**Passage to read**
____________

Don’t blame Bush, neocons: They didn’t ‘create the alt-right’

The following opinion editorial was a response to Ryan Girdusky’s column, Why Neocons Created The Alt-Right. Interested in contributing to Red Alert? Find out more here

 

Conservatism has changed throughout U.S. history from the country-club, alt-right to neoconservative and other variations of the right side of the American political spectrum. Republican presidential nominee Donald Trump has a significant base of supporters who identify on the alt-right — a bigoted, xenophobic ideology that cannot even be considered conservative, neo or otherwise. 

 

Ideologically, neoconservatism embraces the mainstream conservative tenants of freedom and capitalism, while the alt-right bemoans those principles. While the alt-right embraces racism, neoconservatives endorsed Martin Luther King, Jr. and the Civil Rights movement. Additionally, neoconservatism domestically is a flexible principle. Irving Kristol — known as the “godfather of neoconservatism” — said that to preserve democracy, government intervention and budget deficits may sometimes be necessary. Furthermore, while George W. Bush — who is said to have been influenced by the neoconservative persuasion — may have increased the quantitative size of government, the issue, as former Reagan adviser Henry Nau wrote in his book Conservative Internationalism, should not be the absolute size of government, but rather the size of government relative to society. (Under the Obama administration, government has grown relative to society through imposing regulations such as transgender bathroom requirements, etc.)

 

On the other hand, the alt-right, led by Pat Buchanan, decries the shared mainstream and neoconservative belief of free-market capitalism. National Review’s Jonah Goldberg wrote, “Buchanan now favors caps on executive salaries, expansion of Medicare benefits, and high trade barriers. He fumes about the excesses of Wall Street and the free market.”

 

Goldberg adds, “[Buchanan] writes in The Great Betrayal: ‘Better the occasional sins of a government acting out of the spirit of charity than the constant omissions of a government frozen in the ice of its own indifference’…That could easily come from It Takes A Village. Indeed, Buchanan’s policies on immigration and culture and his support affirmative-action quotas for non-Jewish whites amount to what my colleague Ramesh Ponnuru calls ‘identity politics for white people.’”

 

In fact, the alt-right isn’t conservative whatsoever. Noah Rothman of Commentary magazine — a staple within neoconservative circles — writes, “This is a movement that rejects conservative policy prescriptions ranging from the need to reform entitlements to the very idea of limited government. They mock reverence for the Constitution as mere idol worship. The limitations the Constitution imposes on the federal government represent an unacceptable impediment to their preferred program. They reject the notion of an extroverted American foreign policy, preferring instead the appeal of retrenchment and the fantasy of Fortress America. This is a movement that mocks social conservatism, defined as reverence for traditional mores and values, as backward religiosity.”

____________

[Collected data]
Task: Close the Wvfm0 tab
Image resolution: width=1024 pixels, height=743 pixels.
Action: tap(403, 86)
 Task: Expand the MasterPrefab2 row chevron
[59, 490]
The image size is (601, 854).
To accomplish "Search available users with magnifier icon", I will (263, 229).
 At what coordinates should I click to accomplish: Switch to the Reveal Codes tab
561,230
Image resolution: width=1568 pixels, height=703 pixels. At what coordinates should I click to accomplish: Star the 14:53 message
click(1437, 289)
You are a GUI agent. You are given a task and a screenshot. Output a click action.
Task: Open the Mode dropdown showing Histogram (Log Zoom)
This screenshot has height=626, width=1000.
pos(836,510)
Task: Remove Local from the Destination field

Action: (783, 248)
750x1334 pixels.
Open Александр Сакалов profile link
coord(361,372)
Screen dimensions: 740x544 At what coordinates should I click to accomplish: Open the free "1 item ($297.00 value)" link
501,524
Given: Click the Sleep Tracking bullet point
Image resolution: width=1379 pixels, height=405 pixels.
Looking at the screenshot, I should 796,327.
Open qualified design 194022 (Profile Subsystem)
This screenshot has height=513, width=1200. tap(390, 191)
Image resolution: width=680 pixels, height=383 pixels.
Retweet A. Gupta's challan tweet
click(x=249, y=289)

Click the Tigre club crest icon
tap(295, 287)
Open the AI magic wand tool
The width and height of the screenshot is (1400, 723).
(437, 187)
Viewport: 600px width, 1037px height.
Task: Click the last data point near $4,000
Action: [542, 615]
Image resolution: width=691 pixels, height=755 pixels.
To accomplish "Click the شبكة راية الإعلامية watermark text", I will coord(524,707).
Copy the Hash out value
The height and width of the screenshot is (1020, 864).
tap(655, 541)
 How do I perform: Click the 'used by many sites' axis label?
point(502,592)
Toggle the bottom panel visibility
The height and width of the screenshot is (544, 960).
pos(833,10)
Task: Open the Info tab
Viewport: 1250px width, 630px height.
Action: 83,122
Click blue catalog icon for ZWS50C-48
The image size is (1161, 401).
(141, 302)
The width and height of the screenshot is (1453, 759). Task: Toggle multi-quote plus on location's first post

____________

**Tasks for this exercise**
A - In the opinion piece on neoconservatism and the alt-right, who is called the "godfather of neoconservatism"?
B - Write a continuation of the opinion piece on neoconservatism and the alt-right, picking up after its final sentence.

**Answers below**
A - Irving Kristol

B -
Last year, former senior Bush aide Tevi Troy wrote in Commentary how the GOP, influenced by neoconservative policy, changed its tone from anti-Semitic to accepting, especially from being hostile to hospitable toward the US-Israel relationship. But, this wasn’t so for the alt-right. “Open anti-Semitism reared its head as well, in the personages of the writers Patrick J. Buchanan (a protest candidate for president in 1992 and 1996) and Joseph Sobran. When Buchanan called Congress ‘Israeli-occupied territory,’ he was not only giving foul voice to a classic anti-Semitic theme but was accurately reflecting the fact that by this point, anti-Israel sentiment on Capitol Hill had become a mark of extremism in both parties,” Troy writes. “More important, both Sobran and Buchanan received a very public cold shoulder from the mainstream conservative movement. William F. Buckley Jr. himself wrote a long indictment of his friend Sobran in National Review and consigned his and Buchanan’s brand of Jew-hatred to the margins of the conservative movement.”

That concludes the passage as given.